Dataset records Start Marker

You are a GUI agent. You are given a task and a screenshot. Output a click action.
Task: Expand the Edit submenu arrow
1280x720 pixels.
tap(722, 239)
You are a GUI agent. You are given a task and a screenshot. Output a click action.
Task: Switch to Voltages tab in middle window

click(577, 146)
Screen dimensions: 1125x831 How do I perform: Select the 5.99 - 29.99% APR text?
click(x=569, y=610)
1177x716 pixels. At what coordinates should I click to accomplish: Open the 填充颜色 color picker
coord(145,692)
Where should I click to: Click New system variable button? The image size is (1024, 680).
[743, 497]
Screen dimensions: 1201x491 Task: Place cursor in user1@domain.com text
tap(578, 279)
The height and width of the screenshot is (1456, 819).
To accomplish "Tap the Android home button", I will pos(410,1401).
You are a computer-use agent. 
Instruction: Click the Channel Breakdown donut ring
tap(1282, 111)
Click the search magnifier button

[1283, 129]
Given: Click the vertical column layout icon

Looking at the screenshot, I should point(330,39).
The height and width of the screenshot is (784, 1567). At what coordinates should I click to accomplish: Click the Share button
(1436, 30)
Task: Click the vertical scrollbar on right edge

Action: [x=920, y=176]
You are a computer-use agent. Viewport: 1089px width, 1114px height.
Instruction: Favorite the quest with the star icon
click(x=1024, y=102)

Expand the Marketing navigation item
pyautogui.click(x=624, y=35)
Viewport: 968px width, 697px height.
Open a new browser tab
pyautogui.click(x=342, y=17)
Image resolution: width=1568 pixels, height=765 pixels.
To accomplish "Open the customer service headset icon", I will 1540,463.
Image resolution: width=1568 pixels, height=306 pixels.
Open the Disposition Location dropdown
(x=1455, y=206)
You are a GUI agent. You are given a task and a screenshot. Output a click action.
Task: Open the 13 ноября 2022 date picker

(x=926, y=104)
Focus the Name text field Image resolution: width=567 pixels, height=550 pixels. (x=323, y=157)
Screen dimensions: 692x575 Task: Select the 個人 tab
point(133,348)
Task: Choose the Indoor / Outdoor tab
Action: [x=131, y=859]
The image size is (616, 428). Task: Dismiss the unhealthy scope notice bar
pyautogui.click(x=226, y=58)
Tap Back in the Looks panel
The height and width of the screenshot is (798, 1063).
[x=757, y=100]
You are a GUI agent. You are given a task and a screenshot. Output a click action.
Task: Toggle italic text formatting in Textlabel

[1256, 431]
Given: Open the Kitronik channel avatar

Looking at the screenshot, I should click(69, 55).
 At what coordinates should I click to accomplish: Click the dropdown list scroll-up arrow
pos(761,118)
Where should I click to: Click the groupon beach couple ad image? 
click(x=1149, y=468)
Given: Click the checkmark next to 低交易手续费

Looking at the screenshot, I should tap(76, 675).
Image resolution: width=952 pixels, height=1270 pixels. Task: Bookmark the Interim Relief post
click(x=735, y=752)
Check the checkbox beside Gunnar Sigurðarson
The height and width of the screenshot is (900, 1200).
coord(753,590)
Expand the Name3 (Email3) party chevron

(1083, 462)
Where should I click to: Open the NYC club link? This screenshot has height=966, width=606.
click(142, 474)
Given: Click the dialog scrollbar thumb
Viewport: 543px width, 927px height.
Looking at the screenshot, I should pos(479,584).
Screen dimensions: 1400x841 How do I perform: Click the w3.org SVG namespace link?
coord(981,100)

Dataset records End Marker

What the task asks:
Whenever the string "computer" appears on a line of the material, that line counts; report the count and nothing else.

Your response:
2